'''

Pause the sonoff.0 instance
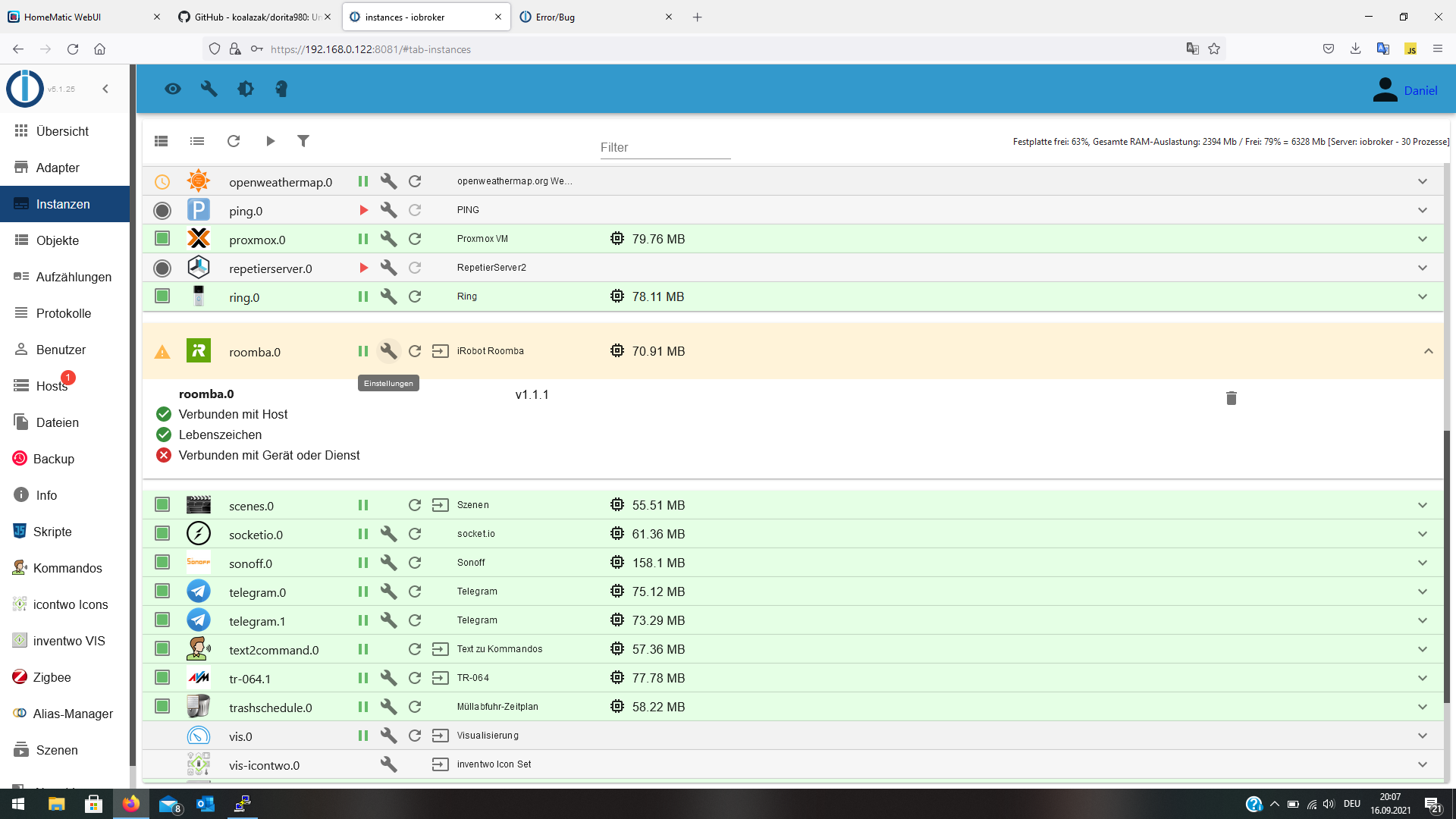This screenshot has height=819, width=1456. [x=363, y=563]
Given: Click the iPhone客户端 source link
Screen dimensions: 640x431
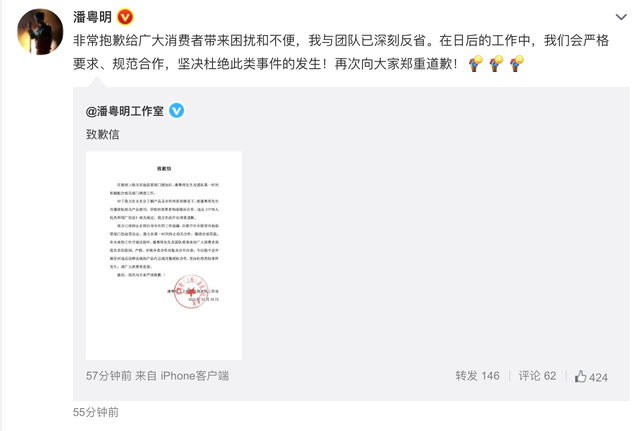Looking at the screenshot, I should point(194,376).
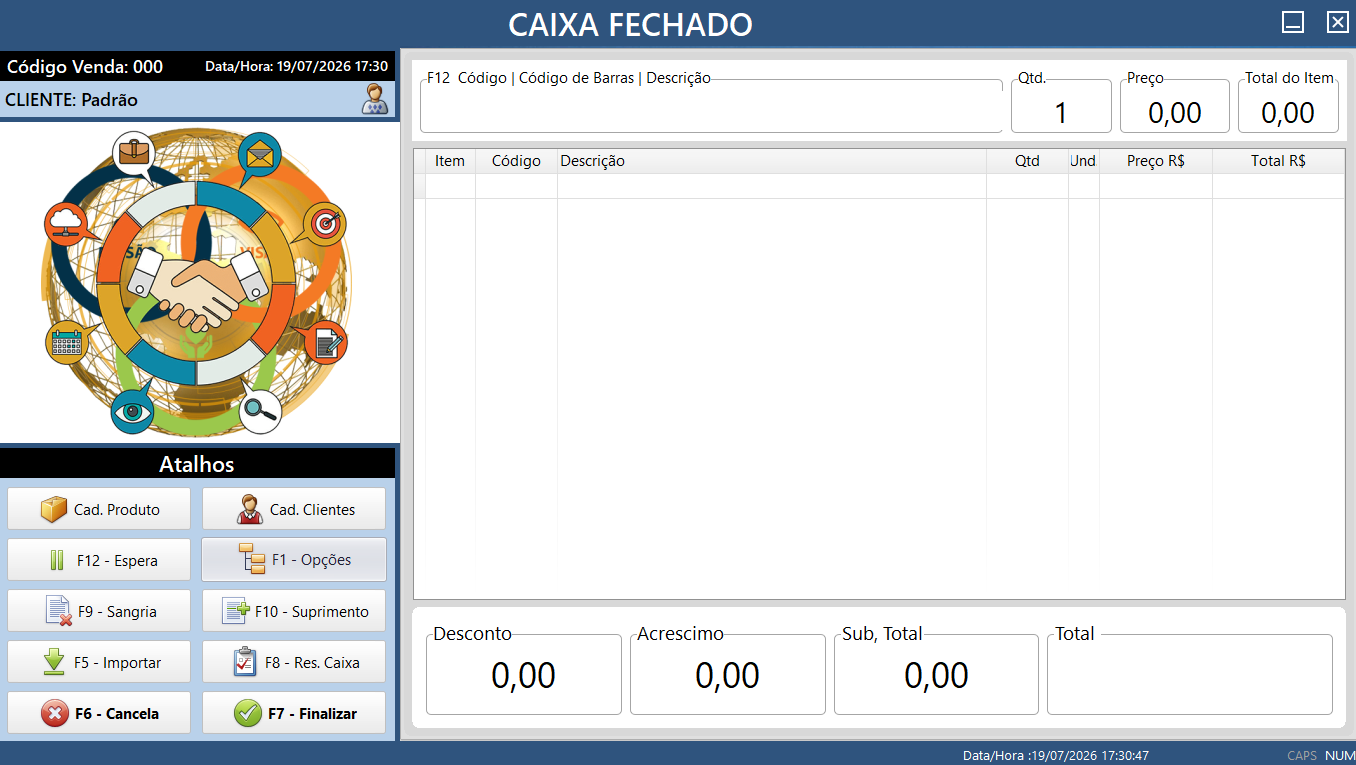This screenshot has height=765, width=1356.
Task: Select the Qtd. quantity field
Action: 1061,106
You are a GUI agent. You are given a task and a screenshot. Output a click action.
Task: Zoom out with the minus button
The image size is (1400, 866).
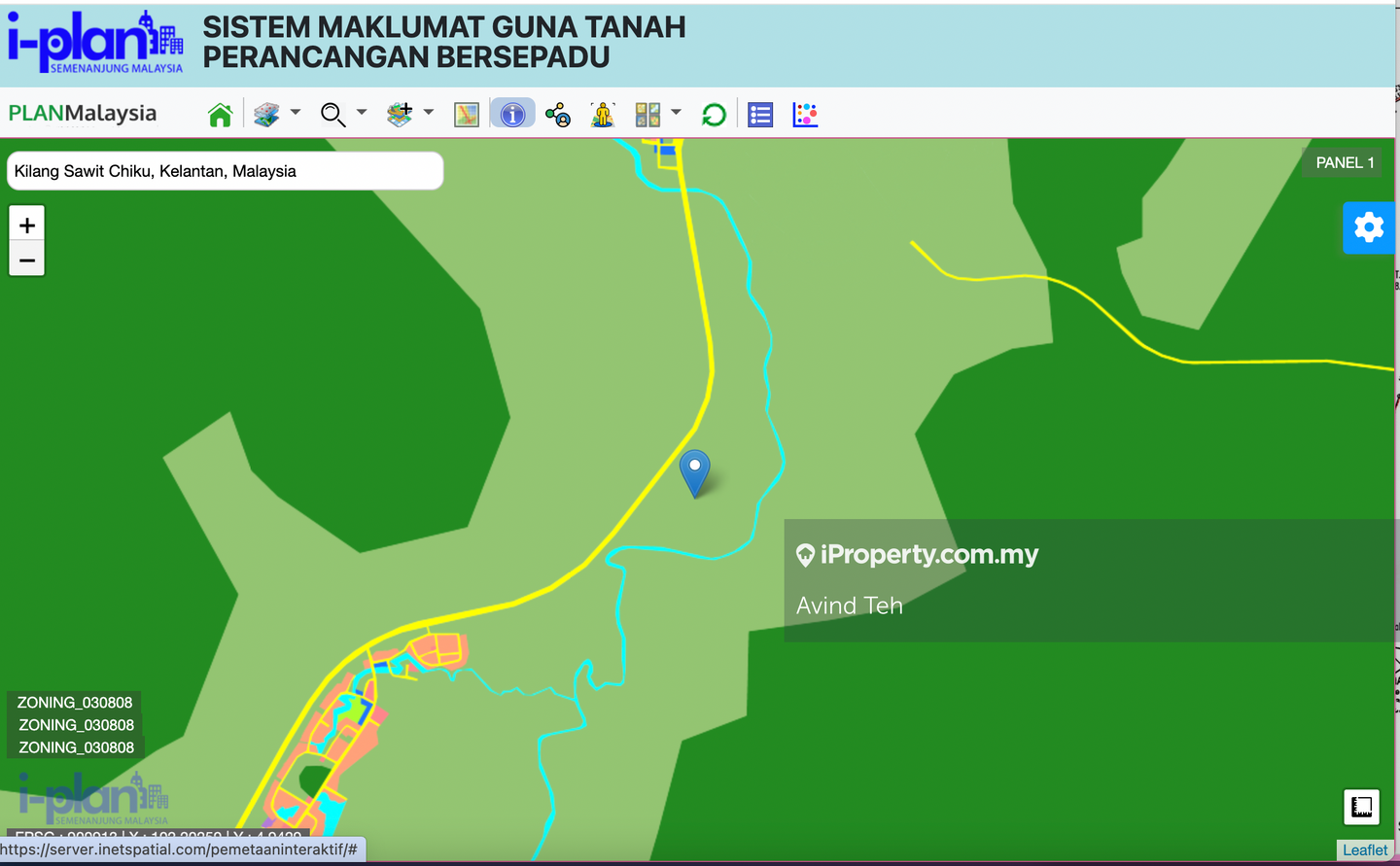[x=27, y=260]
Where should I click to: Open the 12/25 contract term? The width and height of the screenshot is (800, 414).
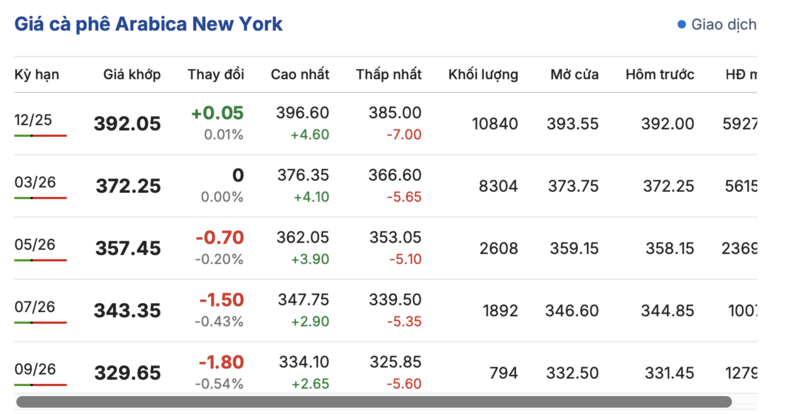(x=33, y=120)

'''

▶ Goal: Switch "minus button" to "minus icon" in the part of the entries that opens with the line containing "Given: Click the iPhone客户端 source link" and closes at the end of the entries, and give that part back with everything else unchanged. Leave the pictures out of your answer.

▶ The solution:
Given: Click the iPhone客户端 source link
Screen dimensions: 640x431
Looking at the screenshot, I should point(194,376).
This screenshot has height=765, width=1356.
Task: Select the Qtd. quantity field
Action: 1061,106
You are a GUI agent. You are given a task and a screenshot. Output a click action.
Task: Zoom out with the minus icon
The image size is (1400, 866).
[x=27, y=260]
Where should I click to: Open the 12/25 contract term? The width and height of the screenshot is (800, 414).
(x=33, y=120)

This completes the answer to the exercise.